==== TASK DATA
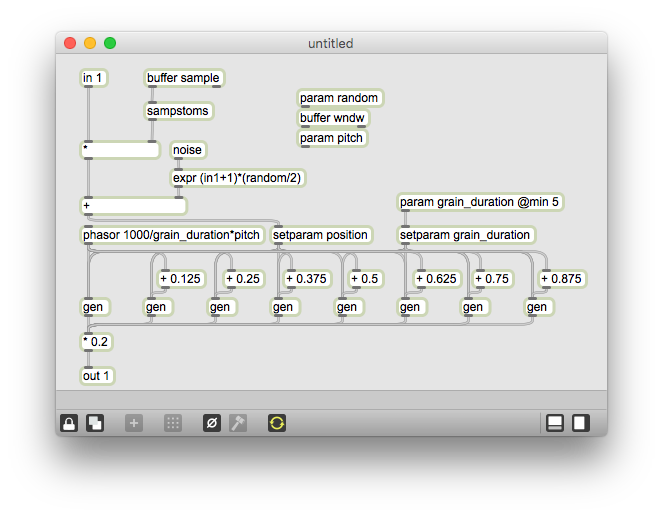Toggle the grid dots icon
The height and width of the screenshot is (516, 663).
tap(173, 423)
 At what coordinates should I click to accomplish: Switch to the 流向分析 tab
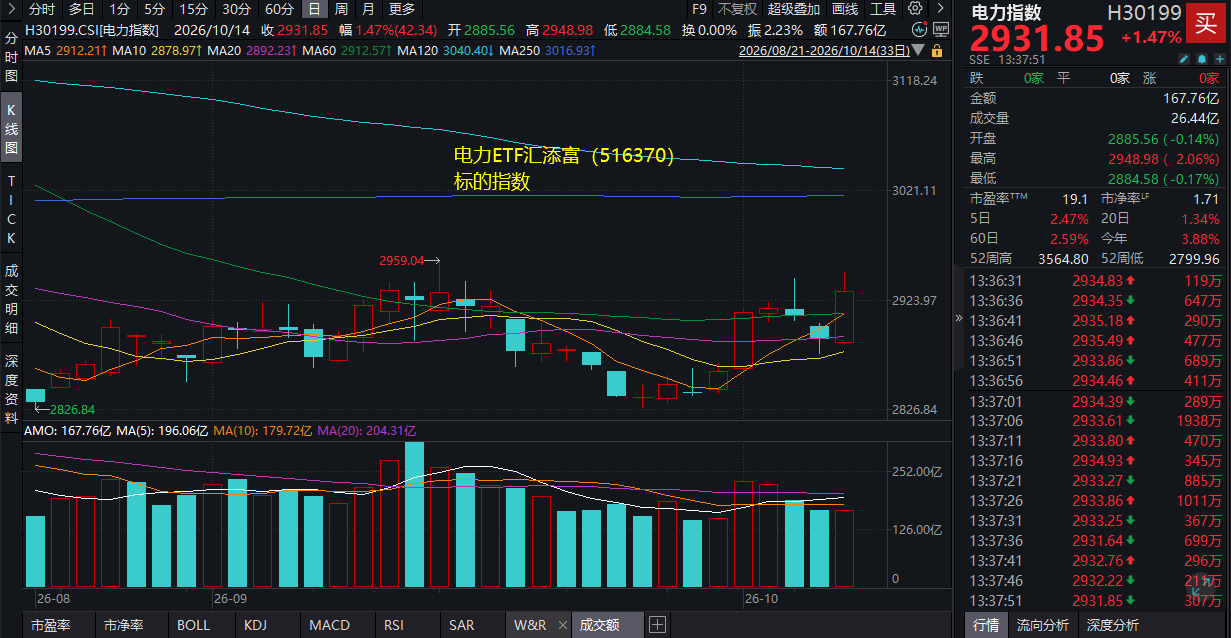click(1042, 625)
========
Begin at the line with "At what coordinates" and retype exactly every line through the last one of the entries above, both included, and nothing more; pictures stay out.

 At what coordinates should I click to accomplish: Switch to the 流向分析 tab
click(1042, 625)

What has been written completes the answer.